Pinelopi-Alexia Giosa had the honour of leading off the presentations at the recent early career researcher event in London, organised by Dr Pedro Telles (see our overall report of the event here). She’s Greek, speaks four languages fluently, has a range of law qualifications already, and is now studying for a Ph.D at the University of East Anglia in Norwich in England. (Follow that link for more about her). She spoke (very rapidly) and her session was titled “Debarment and leniency programme – can two birds be killed with one stone?”
She packed a lot of issues into her 15 minutes, starting with reference to Article 57 of the Procurement Directives, which covers exclusion grounds, debarment and the triggers that can lead to firms being barred from future bidding for government contracts. That includes if they have been involved in agreements that distort competition (such as bid-rigging) or have been found to be acting with “grave professional misconduct.”

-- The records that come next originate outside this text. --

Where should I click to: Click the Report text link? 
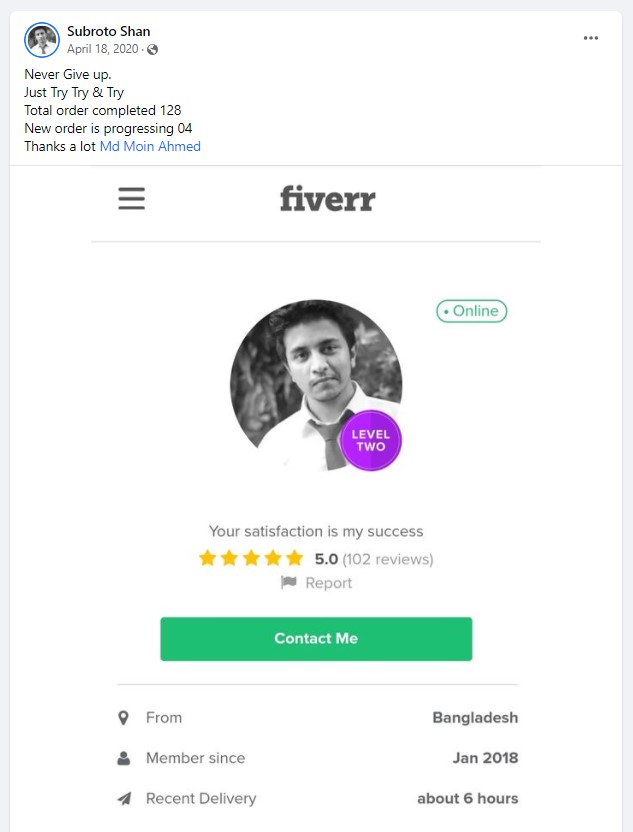pos(329,583)
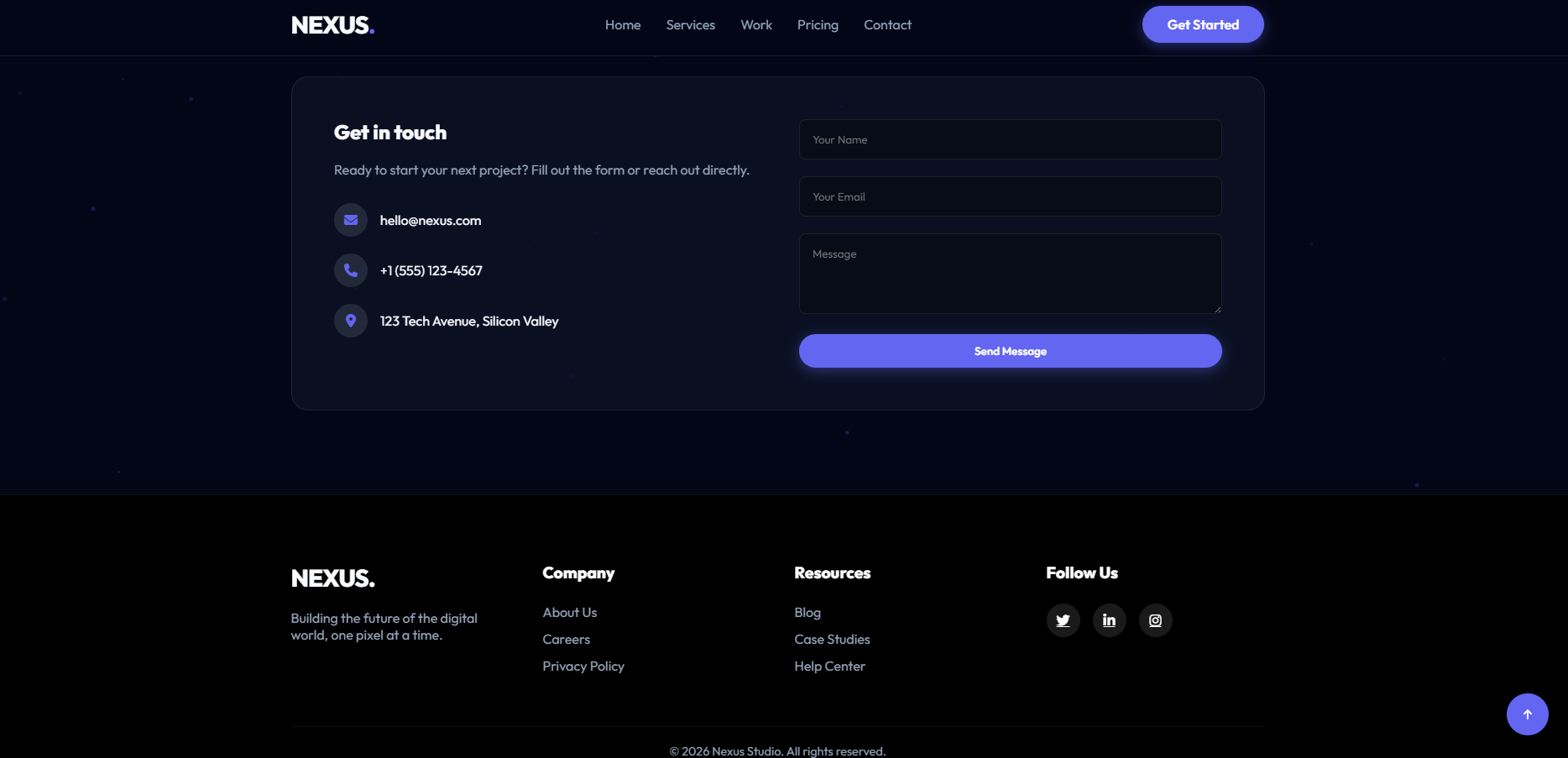This screenshot has height=758, width=1568.
Task: Click the scroll-to-top arrow button
Action: pyautogui.click(x=1527, y=714)
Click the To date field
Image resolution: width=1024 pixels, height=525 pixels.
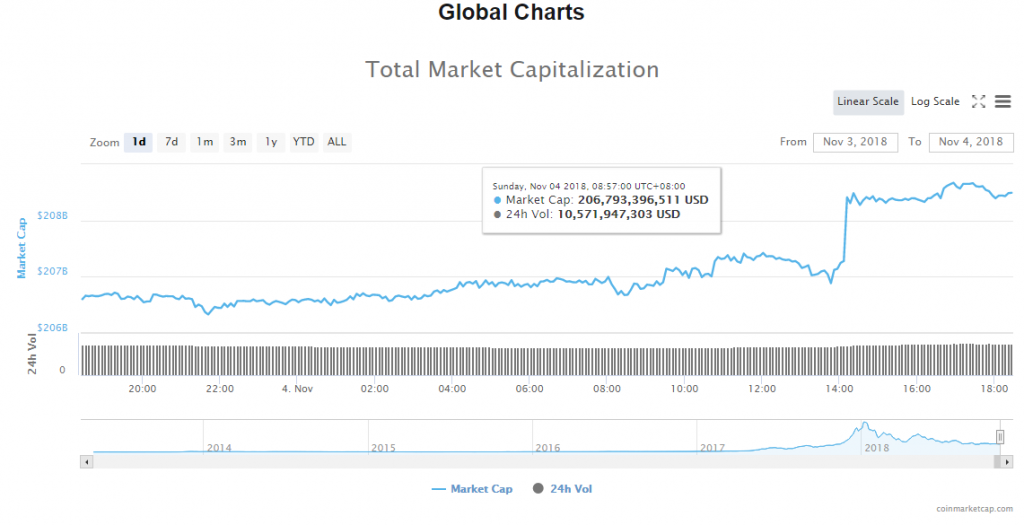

Under Article 57, there are some mandatory grounds for exclusion, where the contracting authority has no choice, such as fraud, and others like the two above where it is discretionary. Giosa asked whether “distorting competition” covered all anti-competitive behaviour as described in other regulations? If it does not, she said, then the state might still have to deal with suppliers who have broken competition law. But if we widen our “net” too far, there may be no suppliers left in some markets if we can only work with those who have never infringed!
There were several of these paradoxes outlined in her session. The purpose of debarment is to reduce the number of dishonest suppliers (and, we would think, also to discourage others from becoming dishonest?) Yet the “self-cleansing” provisions weaken the determent effect of disbarment. And the discretion given to states in the Directives undermines the deterrence against (for example) bid rigging – we know that sort of co-ordination that adversely affects outcomes is widespread across many markets and countries.
Giosa’s central point is this tension between leniency, which may be needed in order to maintain future competition, and debarment as a deterrent; these are the “two birds” of the presentation’s title.
She then presented some potential solutions or at least actions that might mitigate the risks. This was a strength of her presentation; some others on the day were rather stronger on the “problem” rather than the “solutions” although to be fair that probably depended in part on the maturity of the research project in question.
In terms of protection against bid rigging, she suggested actions such as taking a wide interpretation of the problem; any firm participating in a cartel that comes forward to expose bid rigging should be excluded from disbarment; and there should be a more uniform application of Article 57 across the EU.
What about the problem of reduced competition if we do go in for major debarment? Giosa suggests that 3 or 5 firms is enough to compete under the different EU procurement procedures, as defined elsewhere in the regulations. If it is difficult to achieve even that level of competition, she recommends keeping specifications flexible enough to enable different suppliers to be considered (very sensible). She also suggests aggregating demand so there are fewer competitions that need multiple suppliers competing (I have my doubts on this idea, as aggregation and fewer contracts potentially has other anti-competitive outcomes).
So all in all, an interesting discussion of those tensions between leniency, self-cleansing, and strict sanctions against wrong-doing firms. We need to keep strong competition in our key markets; equally we need to punish the bad guys. It is a delicate balancing act really, which probably needs to be considered case by case. But some over-arching thinking about the likely best routes will be very useful and this certainly seems a worthwhile topic for Giosa’s research.